Madres víctimas de feminicidio no festejan

Han transcurrido cuatro años desde que doña Maricruz Velasco Nájera dejó de festejar el Día de las Madres para buscar justicia por el feminicidio de su hija, Karla Yesenia Gómez Velasco.

Ainer González / Diario de Chiapas
Mientras muchas madres son consentidas con toda justicia, decenas de miles de mujeres mexicanas iniciaron este 10 de mayo, Día de las Madres, buscando y exigiendo justicia para sus hijas, hijos, nietas y nietos desaparecidos y asesinados en el país.
Han transcurrido cuatro años desde que doña Maricruz Velasco Nájera dejó de festejar el Día de las Madres para buscar justicia por el feminicidio de su hija, Karla Yesenia Gómez Velasco.
“La Fundación Karla Velasco va a seguir siendo mi fuerza, junto con las otras madres que nos llamamos Madres en Resistencia, porque estamos resistiendo ante una injusticia”, afirmó.
La señora Maricruz Velasco Nájera, madre de Karla Yesenia, recordó que en 2018 su hija fue asesinada por uno de sus compañeros que formaba parte del equipo de campaña del entonces candidato a la presidencia municipal, Carlos Penagos.
Desde entonces, ha tenido que luchar contra el mismo sistema, ya que aunque el presunto feminicida se encuentra en prisión, fue sentenciado a ocho años por el delito de “homicidio doloso”, a pesar de que la señora Maricruz asegura que el delito cometido fue un feminicidio y considera que esa sentencia es insuficiente.
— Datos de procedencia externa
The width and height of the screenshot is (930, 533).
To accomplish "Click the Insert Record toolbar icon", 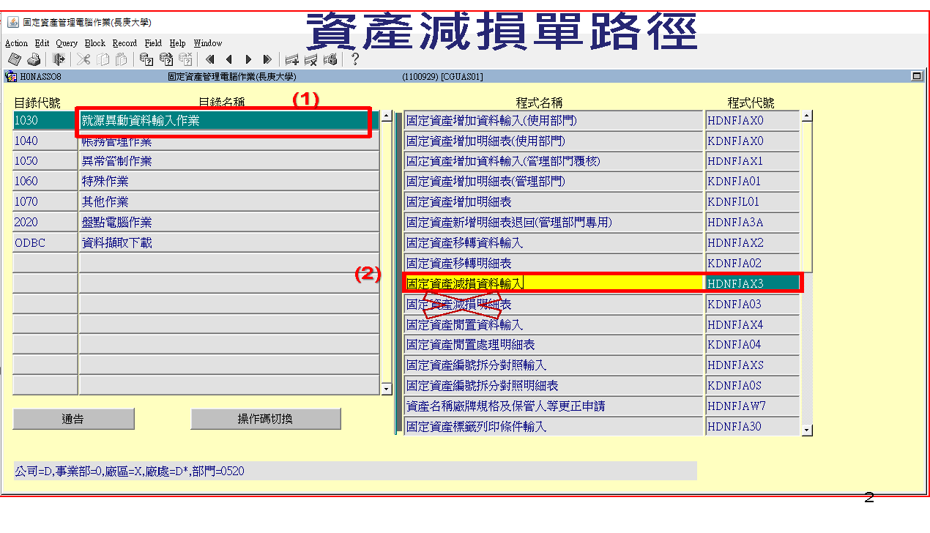I will pos(292,59).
“Hoy tenemos que ser médicos, peritos, investigadores, nuestras propias abogadas, tenemos que defender nuestros derechos porque el estado no lo hace”, expresó.
Casi cinco años después de este terrible suceso, mencionó que el dolor no disminuye. Aunque ha logrado crear una pequeña red de apoyo con otras madres víctimas de feminicidio, ha enfrentado la indiferencia ciudadana, el desinterés de las autoridades y el hostigamiento de personas que, en su opinión, han politizado su causa sin conocer el dolor que significa haber perdido a su hija.
“No comprenderán el dolor de perder a una hija, no es lo mismo estudiarlo que vivirlo”, agregó.
Hoy, la señora Maricruz enfrenta una realidad dolorosa y difícil junto a su esposo. Debido al desgaste que ha supuesto su lucha, tuvieron que enviar a su único hijo a otro estado, mientras ellos buscan la manera de subsistir día a día, no solo económicamente, sino también lidiando con el dolor de tener que explicar que su hija fue violentada y finalmente asesinada. Sin embargo, asegura que su lucha continuará hasta obtener justicia por Karla Yesenia Gómez Velasco.
“Hoy me tocó a mí, mañana no sabemos. Vivir esta vida no es fácil, pero debemos hacer un cambio ya”, afirmó.
Maricruz Velasco Nájera es una de miles de madres que se han convertido en “todólogas” cuando tienen un hijo desaparecido o asesinado, y que, ante la negligencia del Estado, comienzan a dominar las ciencias del derecho procesal y de la criminología para reconocer cuerpos en fosas e investigar minuciosamente los crímenes.